On December 19, the Bank of Japan announced a rate hike, raising the benchmark interest rate to 0.75%, the highest in nearly 30 years. At first glance, this should be a strong signal, but the market's reaction was unexpectedly— the US dollar against the yen not only did not fall but actually appreciated.

**Central Bank's Ambiguous Stance and Insufficient Signals**

Bank of Japan Governor Haruhiko Kuroda's performance at the press conference became the main reason for market disappointment. Although the statement emphasized that if economic and price outlooks remain on current trajectories, the rate hike would continue, Kuroda did not provide clear guidance on the timing of the next rate increase. He stated that it is difficult to lock in a neutral interest rate level in advance and plans to revise the neutral rate estimate range (1.0%~2.5%) later.

ANZ Bank strategist Felix Ryan pointed out that despite the Bank of Japan initiating a rate hike cycle, the US dollar against the yen rose instead, reflecting the market's lack of clear expectations regarding the pace of future rate hikes. This ambiguous attitude was interpreted by the market as leaning towards a cautious or even dovish stance.

**Contradiction Between Market Expectations and Actual Guidance**

According to overnight index swap (OIS) data, the market currently expects the Bank of Japan to raise rates to 1.00% no earlier than Q3 2026. Nomura Securities analyst noted that only if the central bank signals an earlier rate hike than this expectation (for example, advancing to April 2026) would the market interpret it as a genuine hawkish signal, triggering yen buying. Otherwise, the central bank would find it difficult to convince the market that the terminal rate will be higher.
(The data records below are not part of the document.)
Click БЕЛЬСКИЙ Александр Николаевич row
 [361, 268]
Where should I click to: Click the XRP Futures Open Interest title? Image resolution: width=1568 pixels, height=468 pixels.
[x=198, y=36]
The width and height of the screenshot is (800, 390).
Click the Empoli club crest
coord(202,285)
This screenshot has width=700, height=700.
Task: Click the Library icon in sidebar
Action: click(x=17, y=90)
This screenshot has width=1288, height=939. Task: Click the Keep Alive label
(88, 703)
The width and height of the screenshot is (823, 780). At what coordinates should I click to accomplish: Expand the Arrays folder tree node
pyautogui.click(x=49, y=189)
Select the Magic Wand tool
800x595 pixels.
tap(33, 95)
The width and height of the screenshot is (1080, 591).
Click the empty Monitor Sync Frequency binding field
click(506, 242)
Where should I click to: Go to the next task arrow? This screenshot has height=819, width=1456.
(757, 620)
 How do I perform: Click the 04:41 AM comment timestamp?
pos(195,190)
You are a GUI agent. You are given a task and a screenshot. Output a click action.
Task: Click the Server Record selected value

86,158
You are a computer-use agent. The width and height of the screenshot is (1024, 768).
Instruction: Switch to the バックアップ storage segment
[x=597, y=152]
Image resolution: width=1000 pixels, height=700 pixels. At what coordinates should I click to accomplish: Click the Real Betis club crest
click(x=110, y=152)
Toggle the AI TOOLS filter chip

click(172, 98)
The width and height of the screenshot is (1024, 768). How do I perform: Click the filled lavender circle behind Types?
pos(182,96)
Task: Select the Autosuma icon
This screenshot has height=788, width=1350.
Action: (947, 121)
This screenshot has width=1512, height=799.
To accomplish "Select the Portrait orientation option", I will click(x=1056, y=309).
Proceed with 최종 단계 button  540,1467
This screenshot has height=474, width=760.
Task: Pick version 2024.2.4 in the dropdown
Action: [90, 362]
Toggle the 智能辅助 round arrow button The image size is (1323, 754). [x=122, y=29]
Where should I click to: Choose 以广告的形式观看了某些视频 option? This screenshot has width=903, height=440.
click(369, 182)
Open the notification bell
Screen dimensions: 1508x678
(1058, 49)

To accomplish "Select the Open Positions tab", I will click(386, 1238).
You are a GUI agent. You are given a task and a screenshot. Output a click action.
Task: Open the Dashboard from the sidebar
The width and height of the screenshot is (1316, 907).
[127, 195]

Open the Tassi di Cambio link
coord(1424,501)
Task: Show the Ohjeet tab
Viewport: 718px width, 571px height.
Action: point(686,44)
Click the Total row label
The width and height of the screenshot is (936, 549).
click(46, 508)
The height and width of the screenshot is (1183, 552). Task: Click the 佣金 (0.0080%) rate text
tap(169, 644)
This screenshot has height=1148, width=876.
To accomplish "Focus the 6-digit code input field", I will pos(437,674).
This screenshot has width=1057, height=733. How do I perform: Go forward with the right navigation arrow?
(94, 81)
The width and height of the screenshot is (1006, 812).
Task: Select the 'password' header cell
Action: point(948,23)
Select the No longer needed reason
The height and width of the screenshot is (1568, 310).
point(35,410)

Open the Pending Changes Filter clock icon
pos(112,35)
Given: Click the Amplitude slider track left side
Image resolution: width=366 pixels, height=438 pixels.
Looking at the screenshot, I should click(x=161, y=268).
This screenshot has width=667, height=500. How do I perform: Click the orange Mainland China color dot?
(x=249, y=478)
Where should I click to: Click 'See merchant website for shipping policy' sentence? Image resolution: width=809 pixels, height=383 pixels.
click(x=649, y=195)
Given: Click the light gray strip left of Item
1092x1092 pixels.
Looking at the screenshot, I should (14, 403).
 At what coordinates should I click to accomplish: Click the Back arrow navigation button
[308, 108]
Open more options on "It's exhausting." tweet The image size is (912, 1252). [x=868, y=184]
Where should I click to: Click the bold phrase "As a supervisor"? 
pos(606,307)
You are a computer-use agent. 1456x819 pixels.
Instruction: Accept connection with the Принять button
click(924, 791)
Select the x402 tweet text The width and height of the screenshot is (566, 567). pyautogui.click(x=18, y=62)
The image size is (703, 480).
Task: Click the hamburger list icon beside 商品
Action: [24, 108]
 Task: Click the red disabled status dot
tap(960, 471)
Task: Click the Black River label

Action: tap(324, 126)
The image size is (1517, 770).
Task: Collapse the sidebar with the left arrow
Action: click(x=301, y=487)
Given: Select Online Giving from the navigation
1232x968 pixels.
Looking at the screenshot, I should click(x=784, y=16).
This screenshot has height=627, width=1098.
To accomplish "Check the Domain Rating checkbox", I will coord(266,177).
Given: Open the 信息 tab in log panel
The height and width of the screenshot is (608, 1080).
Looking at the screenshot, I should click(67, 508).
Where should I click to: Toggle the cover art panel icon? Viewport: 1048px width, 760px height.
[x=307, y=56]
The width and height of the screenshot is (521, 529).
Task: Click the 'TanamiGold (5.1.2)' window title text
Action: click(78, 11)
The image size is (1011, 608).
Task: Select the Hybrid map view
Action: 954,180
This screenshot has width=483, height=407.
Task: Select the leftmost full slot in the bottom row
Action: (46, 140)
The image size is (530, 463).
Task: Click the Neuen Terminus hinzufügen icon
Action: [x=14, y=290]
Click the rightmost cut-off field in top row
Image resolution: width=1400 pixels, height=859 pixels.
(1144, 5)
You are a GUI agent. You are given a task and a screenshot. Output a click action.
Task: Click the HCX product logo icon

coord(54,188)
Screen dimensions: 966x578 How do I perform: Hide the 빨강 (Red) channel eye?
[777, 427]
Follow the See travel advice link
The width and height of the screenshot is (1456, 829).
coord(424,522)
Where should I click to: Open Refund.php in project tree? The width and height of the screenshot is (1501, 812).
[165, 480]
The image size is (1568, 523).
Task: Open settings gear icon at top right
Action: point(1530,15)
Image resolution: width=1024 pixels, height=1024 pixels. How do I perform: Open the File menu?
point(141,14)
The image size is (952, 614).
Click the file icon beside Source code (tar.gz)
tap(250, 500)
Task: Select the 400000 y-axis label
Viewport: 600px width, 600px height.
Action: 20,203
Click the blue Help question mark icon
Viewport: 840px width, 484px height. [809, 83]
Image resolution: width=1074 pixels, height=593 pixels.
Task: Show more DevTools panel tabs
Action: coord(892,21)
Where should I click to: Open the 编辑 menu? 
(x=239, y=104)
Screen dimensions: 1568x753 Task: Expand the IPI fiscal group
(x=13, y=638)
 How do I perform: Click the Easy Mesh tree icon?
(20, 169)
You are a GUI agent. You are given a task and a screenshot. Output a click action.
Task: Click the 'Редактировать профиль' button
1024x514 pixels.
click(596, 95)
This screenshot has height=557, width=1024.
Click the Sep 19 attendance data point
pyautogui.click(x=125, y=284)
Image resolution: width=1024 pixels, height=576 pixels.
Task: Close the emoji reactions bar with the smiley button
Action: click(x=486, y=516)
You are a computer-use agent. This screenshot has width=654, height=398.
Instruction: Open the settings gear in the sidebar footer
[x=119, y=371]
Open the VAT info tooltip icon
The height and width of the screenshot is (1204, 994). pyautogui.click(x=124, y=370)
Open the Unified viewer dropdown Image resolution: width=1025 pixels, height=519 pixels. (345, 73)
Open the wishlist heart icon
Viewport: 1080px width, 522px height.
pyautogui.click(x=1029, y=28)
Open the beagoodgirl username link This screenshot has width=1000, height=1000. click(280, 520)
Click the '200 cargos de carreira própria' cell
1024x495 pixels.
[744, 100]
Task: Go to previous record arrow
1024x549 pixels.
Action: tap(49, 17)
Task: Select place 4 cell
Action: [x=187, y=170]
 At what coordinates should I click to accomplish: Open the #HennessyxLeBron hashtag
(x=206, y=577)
**Long-term Yen Still Under Pressure, Interest Rate Differential Hard to Reverse**

DFA Investment Management strategist Masahiko Loo maintains a long-term target of USD/JPY in the 135-140 range. He believes that the continued support from the Federal Reserve's easing policy, along with Japanese investors increasing their foreign exchange hedging ratios, will keep the yen relatively lagging among G10 currencies through 2026.

ANZ Bank also forecasts that by the end of 2026, USD/JPY will be around 153. The bank believes that although the BOJ is expected to continue raising rates in 2026, the interest rate differential disadvantage remains unfavorable for the yen, making it difficult to reverse the downward trend in the short term.

**Key Point: Insufficient Rate Hike to Change Market Expectations**

This rate hike decision by Japan exposed a significant gap between market and central bank expectations. Investors hoped for a more aggressive rate hike path, but the BOJ chose to remain cautious. In the absence of clear guidance, the yen's exchange rate will continue to depend on global interest rate differentials rather than the BOJ's actions itself.